Stated exercise:
Reproduce the stretch of items from the line containing "Click the checkmark" through the end of the items, swapping "message bubble" for "chat bubble" and leaving all else unchanged.

begin Data section

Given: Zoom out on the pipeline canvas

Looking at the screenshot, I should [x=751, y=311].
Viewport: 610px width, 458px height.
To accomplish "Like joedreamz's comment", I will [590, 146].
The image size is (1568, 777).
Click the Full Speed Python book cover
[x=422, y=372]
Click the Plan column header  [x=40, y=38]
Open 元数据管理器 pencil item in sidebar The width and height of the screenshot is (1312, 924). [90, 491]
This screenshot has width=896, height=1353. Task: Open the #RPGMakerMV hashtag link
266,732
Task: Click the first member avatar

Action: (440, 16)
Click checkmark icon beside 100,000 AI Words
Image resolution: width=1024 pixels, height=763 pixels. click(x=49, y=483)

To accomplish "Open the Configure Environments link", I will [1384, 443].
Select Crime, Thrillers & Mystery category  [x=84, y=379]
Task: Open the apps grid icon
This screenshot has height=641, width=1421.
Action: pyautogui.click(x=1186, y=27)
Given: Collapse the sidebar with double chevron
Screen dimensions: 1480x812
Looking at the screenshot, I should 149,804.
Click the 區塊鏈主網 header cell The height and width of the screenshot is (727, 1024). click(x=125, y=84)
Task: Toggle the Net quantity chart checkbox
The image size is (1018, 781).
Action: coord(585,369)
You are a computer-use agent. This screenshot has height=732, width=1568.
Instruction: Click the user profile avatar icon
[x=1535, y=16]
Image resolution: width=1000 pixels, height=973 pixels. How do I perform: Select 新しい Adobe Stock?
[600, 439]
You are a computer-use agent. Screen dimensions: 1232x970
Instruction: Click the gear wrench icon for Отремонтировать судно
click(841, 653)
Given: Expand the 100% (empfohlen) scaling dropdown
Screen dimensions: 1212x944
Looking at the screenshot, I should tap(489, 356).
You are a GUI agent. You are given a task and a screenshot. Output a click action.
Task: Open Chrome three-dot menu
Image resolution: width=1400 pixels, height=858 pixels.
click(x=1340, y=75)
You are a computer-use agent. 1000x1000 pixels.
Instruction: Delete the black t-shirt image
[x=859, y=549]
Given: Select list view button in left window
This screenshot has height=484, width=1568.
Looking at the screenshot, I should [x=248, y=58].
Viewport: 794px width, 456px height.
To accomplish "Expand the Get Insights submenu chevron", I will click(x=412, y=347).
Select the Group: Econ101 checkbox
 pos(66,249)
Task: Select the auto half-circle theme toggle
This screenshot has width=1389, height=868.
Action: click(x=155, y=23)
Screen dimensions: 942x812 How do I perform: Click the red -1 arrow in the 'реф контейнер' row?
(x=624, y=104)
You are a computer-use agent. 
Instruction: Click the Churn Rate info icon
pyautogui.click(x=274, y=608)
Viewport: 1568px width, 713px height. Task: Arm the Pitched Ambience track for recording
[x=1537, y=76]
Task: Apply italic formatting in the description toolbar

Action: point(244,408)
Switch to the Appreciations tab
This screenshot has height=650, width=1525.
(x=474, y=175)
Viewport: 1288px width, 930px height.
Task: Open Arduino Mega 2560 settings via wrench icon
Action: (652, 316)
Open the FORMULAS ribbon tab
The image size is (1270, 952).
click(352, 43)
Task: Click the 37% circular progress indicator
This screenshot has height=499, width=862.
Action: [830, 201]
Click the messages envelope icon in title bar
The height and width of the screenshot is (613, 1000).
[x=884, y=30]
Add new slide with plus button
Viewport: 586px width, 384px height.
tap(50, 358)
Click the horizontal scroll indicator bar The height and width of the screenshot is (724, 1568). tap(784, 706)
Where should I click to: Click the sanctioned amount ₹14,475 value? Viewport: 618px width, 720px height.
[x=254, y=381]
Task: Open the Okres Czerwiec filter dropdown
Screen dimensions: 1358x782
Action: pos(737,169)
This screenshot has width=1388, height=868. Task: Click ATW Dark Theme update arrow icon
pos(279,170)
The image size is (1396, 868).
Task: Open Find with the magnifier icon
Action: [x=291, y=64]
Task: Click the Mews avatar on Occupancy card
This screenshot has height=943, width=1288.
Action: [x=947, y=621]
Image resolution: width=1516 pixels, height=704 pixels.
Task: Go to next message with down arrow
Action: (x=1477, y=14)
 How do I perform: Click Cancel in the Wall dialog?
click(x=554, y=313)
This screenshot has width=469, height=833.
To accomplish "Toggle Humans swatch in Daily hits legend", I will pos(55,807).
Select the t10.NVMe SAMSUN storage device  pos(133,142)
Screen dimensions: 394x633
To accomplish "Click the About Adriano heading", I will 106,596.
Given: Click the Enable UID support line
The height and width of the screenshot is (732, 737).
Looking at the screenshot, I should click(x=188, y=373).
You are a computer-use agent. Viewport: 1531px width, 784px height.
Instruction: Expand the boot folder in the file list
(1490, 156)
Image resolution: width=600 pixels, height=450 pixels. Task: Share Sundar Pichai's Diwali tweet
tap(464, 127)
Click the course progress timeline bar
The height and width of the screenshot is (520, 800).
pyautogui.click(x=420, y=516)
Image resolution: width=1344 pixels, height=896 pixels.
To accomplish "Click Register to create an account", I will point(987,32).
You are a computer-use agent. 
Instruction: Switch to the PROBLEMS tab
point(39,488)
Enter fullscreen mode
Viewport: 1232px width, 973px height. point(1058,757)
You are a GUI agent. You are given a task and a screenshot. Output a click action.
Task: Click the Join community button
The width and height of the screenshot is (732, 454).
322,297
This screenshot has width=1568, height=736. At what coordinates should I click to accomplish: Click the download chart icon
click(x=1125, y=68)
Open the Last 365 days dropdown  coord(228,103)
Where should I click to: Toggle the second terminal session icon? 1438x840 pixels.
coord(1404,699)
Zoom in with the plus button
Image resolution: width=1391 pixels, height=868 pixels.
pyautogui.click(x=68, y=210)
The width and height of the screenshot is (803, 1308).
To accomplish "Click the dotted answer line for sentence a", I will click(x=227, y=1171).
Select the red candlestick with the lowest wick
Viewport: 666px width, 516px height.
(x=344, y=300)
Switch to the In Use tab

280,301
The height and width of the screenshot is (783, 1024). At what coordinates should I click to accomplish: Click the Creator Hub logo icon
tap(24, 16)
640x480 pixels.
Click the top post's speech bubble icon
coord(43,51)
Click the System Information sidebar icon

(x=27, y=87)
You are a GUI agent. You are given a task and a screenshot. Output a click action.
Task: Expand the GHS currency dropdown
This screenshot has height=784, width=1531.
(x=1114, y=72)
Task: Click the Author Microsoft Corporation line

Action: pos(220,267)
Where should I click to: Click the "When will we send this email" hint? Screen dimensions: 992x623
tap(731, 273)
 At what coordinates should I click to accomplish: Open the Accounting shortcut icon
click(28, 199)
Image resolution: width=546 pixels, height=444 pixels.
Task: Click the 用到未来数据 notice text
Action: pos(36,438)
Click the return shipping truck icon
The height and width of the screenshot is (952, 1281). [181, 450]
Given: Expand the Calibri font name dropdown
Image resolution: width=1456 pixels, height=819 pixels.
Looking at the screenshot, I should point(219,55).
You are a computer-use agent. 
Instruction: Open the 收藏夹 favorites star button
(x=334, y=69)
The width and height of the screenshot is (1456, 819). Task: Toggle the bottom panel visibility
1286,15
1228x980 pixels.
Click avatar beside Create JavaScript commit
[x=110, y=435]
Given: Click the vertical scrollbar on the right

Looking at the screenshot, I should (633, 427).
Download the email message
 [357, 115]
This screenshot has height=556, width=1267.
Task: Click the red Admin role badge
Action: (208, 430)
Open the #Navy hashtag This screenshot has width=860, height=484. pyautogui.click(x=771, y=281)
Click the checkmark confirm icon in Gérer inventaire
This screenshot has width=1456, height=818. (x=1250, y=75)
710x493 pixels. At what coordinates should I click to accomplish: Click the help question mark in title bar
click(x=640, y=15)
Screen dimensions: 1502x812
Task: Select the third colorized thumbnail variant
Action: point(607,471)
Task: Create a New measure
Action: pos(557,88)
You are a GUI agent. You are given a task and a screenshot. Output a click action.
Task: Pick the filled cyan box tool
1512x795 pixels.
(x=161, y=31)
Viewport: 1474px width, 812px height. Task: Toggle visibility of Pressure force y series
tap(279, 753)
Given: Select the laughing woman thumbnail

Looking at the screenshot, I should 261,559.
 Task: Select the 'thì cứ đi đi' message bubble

end Data section

Output of the task:
Click the checkmark confirm icon in Gérer inventaire
This screenshot has width=1456, height=818. (x=1250, y=75)
710x493 pixels. At what coordinates should I click to accomplish: Click the help question mark in title bar
click(x=640, y=15)
Screen dimensions: 1502x812
Task: Select the third colorized thumbnail variant
Action: point(607,471)
Task: Create a New measure
Action: pos(557,88)
You are a GUI agent. You are given a task and a screenshot. Output a click action.
Task: Pick the filled cyan box tool
1512x795 pixels.
(x=161, y=31)
Viewport: 1474px width, 812px height. Task: Toggle visibility of Pressure force y series
tap(279, 753)
Given: Select the laughing woman thumbnail

Looking at the screenshot, I should 261,559.
 Task: Select the 'thì cứ đi đi' chat bubble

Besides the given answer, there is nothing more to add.